YOUR GOAL: Look below for the line holding "[앨범 공유...] (1301, 354)" and the line holding "02 (579, 12)". Transcribe exactly those lines and all lines between them, nothing more.
------ INFORMATION PROVIDED
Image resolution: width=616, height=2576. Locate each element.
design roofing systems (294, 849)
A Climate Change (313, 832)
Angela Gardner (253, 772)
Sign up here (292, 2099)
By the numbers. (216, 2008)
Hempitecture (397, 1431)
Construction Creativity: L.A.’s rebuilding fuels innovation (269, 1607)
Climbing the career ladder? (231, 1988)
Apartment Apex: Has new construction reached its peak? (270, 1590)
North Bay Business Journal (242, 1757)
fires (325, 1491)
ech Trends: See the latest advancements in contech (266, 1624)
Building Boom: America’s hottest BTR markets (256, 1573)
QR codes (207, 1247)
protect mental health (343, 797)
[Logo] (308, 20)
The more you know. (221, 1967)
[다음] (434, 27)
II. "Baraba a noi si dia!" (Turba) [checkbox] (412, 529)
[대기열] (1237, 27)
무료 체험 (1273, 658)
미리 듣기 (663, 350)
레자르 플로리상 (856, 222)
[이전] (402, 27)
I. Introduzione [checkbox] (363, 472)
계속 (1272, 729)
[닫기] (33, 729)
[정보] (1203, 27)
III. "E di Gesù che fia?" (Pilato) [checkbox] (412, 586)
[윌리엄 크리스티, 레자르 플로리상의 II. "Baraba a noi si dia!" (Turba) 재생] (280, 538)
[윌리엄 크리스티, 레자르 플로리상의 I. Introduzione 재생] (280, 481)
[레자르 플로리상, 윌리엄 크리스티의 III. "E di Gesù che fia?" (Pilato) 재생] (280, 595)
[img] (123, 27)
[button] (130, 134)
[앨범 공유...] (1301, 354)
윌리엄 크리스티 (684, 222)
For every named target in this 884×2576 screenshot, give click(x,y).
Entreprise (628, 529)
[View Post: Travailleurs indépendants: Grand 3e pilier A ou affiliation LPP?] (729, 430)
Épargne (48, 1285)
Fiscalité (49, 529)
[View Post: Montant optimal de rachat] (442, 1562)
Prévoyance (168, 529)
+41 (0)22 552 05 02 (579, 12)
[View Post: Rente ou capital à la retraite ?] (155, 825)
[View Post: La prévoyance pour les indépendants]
------------
SOLUTION:
[앨범 공유...] (1301, 354)
윌리엄 크리스티 (684, 222)
For every named target in this 884×2576 screenshot, give click(x,y).
Entreprise (628, 529)
[View Post: Travailleurs indépendants: Grand 3e pilier A ou affiliation LPP?] (729, 430)
Épargne (48, 1285)
Fiscalité (49, 529)
[View Post: Montant optimal de rachat] (442, 1562)
Prévoyance (168, 529)
+41 (0)22 552 05 02 (579, 12)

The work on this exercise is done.